(Task to carry out) Show all lines of the listing that hold the word "dans".

START Available data

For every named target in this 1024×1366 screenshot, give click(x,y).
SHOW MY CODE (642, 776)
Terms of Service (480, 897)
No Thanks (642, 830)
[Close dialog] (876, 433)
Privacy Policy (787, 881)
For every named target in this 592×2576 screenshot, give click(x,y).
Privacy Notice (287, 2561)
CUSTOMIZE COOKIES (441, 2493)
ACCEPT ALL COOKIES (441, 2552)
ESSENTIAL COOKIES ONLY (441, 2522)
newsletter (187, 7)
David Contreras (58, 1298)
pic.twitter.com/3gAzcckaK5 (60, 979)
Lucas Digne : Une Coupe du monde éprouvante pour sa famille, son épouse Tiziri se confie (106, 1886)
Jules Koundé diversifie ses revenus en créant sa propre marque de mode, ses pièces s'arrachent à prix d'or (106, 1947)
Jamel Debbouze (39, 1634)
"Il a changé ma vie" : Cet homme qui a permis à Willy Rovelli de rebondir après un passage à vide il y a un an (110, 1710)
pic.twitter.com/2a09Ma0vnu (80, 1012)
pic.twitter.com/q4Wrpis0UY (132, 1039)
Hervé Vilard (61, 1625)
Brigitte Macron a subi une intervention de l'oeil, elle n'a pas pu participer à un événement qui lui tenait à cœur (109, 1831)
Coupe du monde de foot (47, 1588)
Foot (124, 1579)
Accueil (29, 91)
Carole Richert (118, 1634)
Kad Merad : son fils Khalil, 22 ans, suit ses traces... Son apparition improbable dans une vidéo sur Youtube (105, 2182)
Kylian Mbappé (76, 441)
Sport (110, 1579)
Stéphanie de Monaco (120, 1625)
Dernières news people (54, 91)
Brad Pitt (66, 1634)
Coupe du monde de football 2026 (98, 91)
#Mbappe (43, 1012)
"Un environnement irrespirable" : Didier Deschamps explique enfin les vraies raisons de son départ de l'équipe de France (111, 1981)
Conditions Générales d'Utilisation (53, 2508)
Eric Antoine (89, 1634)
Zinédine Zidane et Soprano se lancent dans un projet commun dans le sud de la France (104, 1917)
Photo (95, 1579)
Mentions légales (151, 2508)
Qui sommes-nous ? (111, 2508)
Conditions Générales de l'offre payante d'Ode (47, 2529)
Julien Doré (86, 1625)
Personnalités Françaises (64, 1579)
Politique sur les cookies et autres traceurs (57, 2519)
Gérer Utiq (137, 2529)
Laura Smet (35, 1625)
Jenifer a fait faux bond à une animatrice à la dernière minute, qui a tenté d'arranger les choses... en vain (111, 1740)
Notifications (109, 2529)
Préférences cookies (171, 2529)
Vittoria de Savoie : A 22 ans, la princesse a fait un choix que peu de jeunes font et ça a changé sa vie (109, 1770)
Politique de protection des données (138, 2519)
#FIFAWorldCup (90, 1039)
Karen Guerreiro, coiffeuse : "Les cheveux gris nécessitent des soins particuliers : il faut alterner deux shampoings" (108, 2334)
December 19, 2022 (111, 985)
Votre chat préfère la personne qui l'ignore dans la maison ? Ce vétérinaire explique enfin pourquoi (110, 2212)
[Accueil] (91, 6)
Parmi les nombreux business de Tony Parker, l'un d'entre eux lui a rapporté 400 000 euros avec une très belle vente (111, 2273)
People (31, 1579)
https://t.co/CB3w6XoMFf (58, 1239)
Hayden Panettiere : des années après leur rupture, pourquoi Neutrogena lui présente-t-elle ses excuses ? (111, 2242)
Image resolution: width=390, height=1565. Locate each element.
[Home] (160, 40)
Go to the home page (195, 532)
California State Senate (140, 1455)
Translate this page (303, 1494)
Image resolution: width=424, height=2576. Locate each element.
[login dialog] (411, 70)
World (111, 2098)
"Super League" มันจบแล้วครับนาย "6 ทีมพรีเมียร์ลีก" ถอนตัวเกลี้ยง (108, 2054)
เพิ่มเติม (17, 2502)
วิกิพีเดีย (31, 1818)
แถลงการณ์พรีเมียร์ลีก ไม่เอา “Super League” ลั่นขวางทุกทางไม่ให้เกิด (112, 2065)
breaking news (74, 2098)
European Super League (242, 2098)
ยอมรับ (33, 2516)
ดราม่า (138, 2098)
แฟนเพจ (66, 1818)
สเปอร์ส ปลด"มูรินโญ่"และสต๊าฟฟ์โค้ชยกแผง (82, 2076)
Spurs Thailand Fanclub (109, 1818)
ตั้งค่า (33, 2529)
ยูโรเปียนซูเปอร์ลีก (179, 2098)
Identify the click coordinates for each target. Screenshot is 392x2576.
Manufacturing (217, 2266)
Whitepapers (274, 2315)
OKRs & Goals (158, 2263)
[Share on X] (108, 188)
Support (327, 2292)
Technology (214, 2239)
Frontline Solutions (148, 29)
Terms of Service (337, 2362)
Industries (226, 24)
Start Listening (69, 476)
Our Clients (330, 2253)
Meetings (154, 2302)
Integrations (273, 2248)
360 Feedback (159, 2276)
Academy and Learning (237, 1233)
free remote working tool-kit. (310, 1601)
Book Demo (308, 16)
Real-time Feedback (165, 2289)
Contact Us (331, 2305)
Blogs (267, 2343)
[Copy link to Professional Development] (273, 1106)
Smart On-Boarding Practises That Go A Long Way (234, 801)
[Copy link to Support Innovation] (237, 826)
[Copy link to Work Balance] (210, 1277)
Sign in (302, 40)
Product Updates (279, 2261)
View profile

END Available data

(Your response)
Kad Merad : son fils Khalil, 22 ans, suit ses traces... Son apparition improbable dans une vidéo sur Youtube (105, 2182)
Zinédine Zidane et Soprano se lancent dans un projet commun dans le sud de la France (104, 1917)
Votre chat préfère la personne qui l'ignore dans la maison ? Ce vétérinaire explique enfin pourquoi (110, 2212)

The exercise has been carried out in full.